Grethe Jürgens, the daughter of a school teacher, was born in Holzhausen near Osnabrück in northern Germany and brought up in Wilhelmshaven on the North Sea. In 1919, she went to the Hannover School for Artisans and Crafts for three years. Probably under the influence of their revered teacher, Fritz Burger-Mühlfeld, she and fellow-students Gerta Overbeck, Erich Wegner, Ernst Thoms and others formed a closely-knit, politically left-wing and generally anti-establishment group. When Jürgens had to quit the school due to the economic hardships of the period, Burger-Mühlfeld referred her to the Hackethal Wire and Cable plant as a commercial artist. For six years, she designed advertisements; she also did illustrations for the trade magazine Der Manufakturist and illustrated books and articles by writer and close friend, Gustav Schenk.

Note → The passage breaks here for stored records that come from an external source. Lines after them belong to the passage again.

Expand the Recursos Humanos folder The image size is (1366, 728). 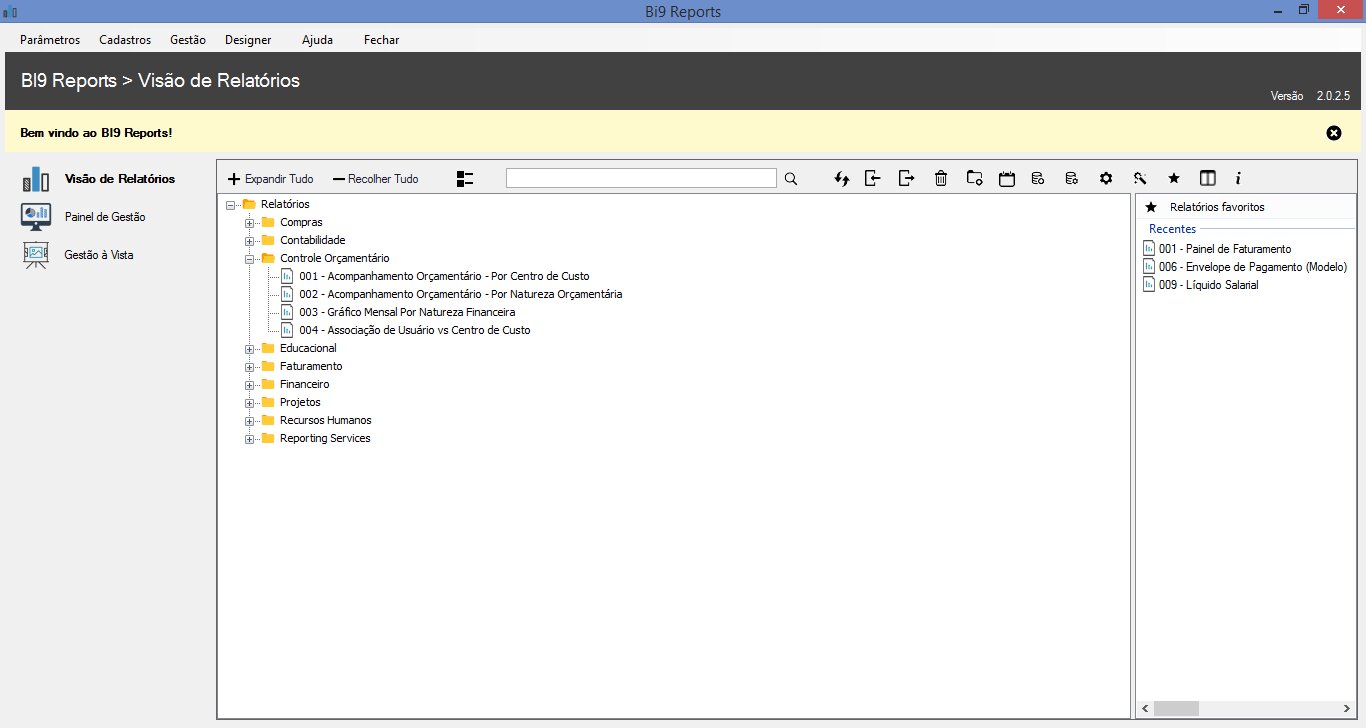click(x=250, y=421)
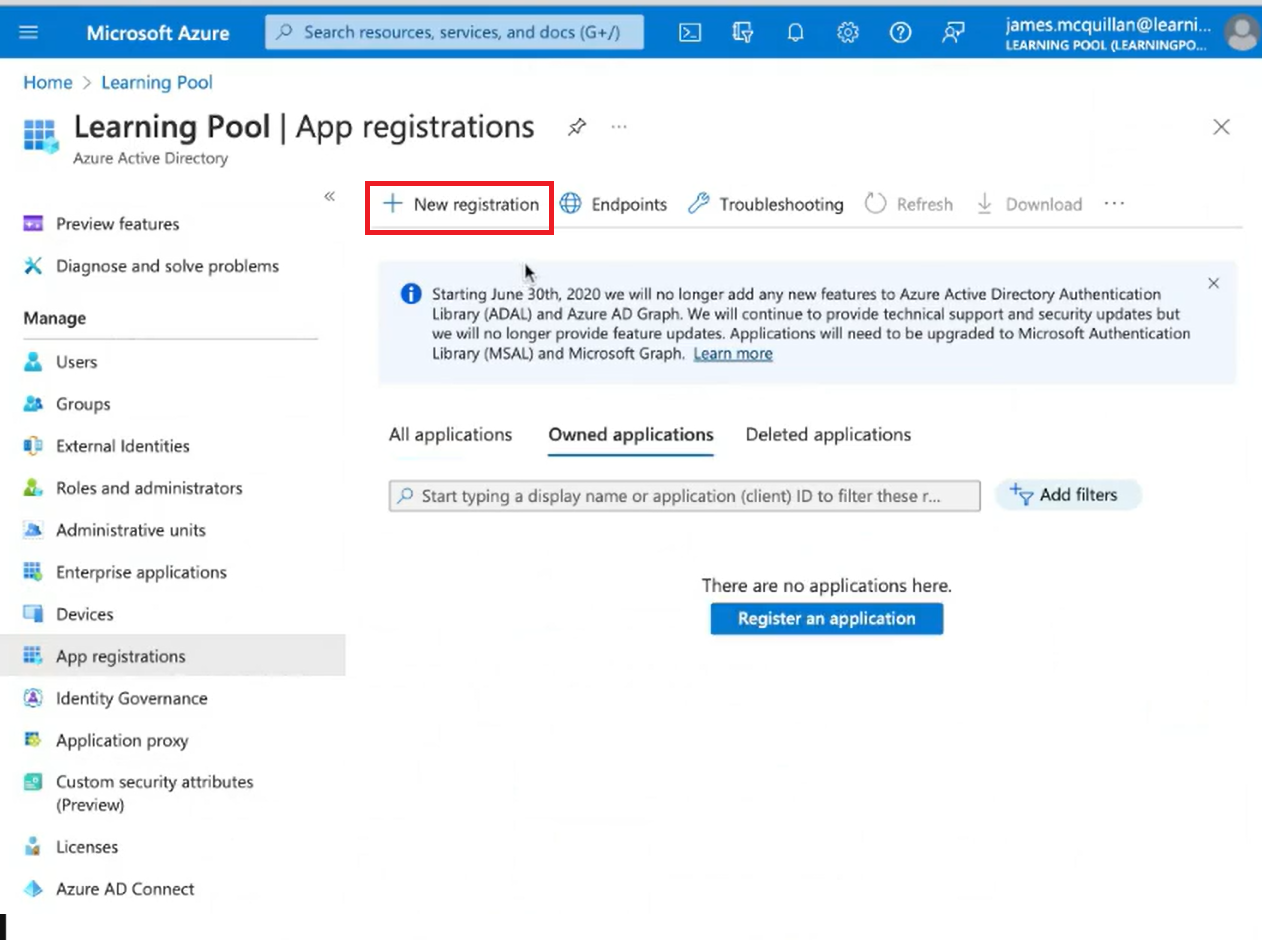Send feedback via the feedback icon
This screenshot has height=940, width=1262.
(x=952, y=32)
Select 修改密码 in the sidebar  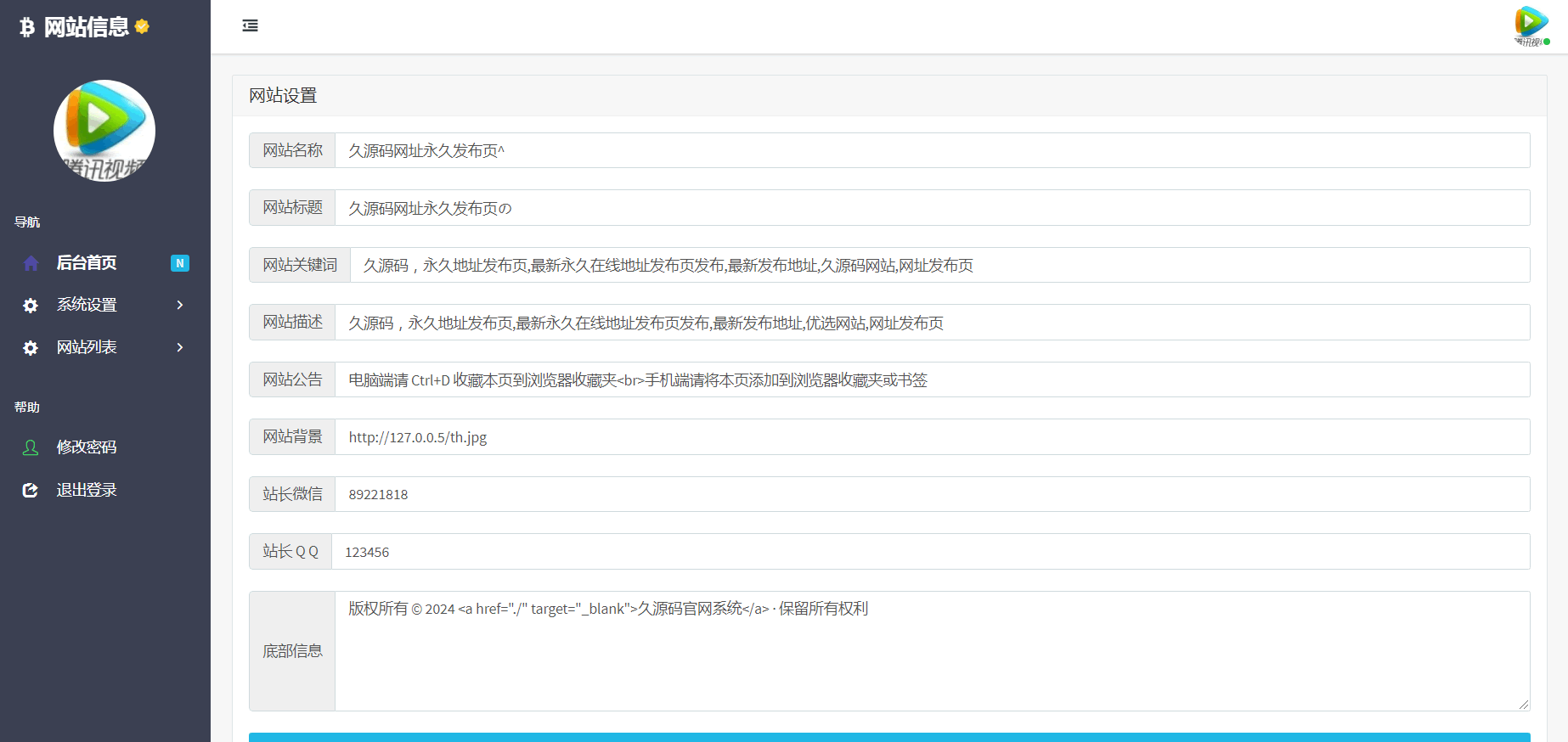(x=87, y=447)
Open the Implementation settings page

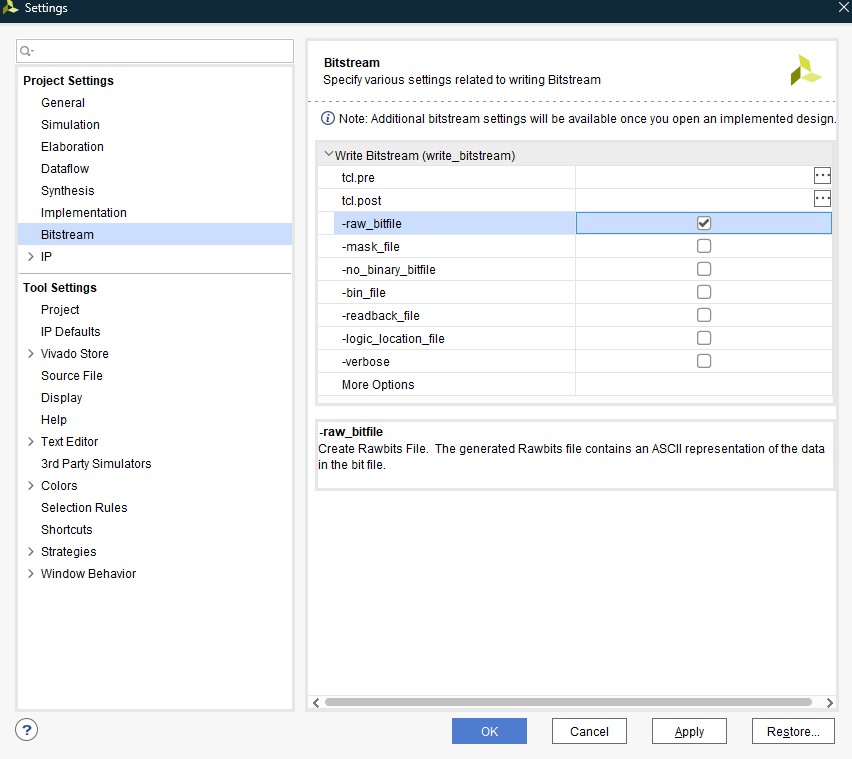point(84,213)
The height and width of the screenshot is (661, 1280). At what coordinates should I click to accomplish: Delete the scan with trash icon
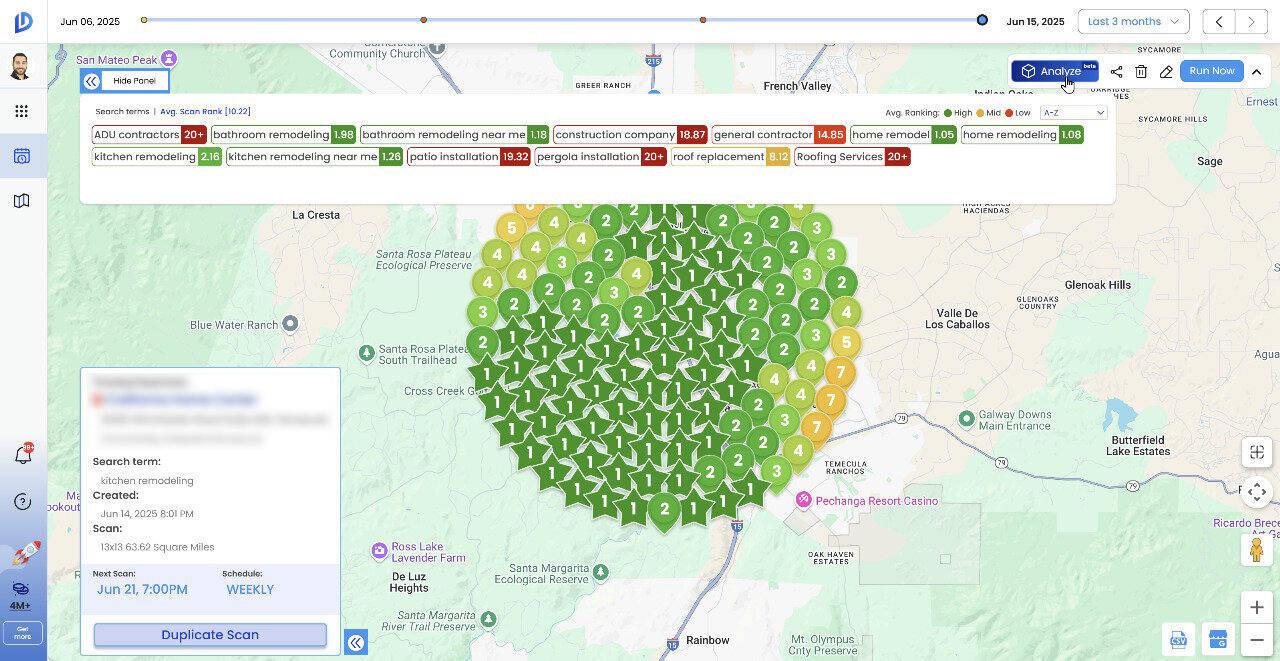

In 1931, Jürgens, Overbeck, Thoms and Wegner founded the short-lived publication Der Wachsbogen (The Wax Sheet, named for the inexpensive printing process of mimeographing, which was used in its production). The magazine, on which Jürgens served as editor and distributor (mostly by bicycle), was a forum not only for artists but for musicians, architects and writers (among them Schenk) to express their ideas concerning the Neue Sachlichkeit (New Objectivity), which they espoused in opposition to the prior or current trends of Expressionism, Surrealism and Abstraction. In one of the articles she wrote for Der Wachsbogen, Jürgens explained the philosophy of her art: by painting pots, rubbish heaps, common objects, workers, mothers, children, prostitutes, beggars or tramps in houses, vehicles or landscapes, she was not aiming to depict "interesting types" or to appeal to a social conscience. Rather, she found in all these subjects the strongest expression of her surroundings and her times. The human face was preeminent in her art; landscape and cityscape received less attention. However, in the early 1950s, Jürgens abandoned her credo and turned to creating a body of abstract drawings.

Jürgens participated in many exhibitions, starting in 1932, had one-woman shows in 1933, 1935, and at the prominent Wilhelm-Busch-Museum in Hanover in 1951. After 1961, her works were included in most shows featuring Neue Sachlichkeit art. She remained in Hannover all her life.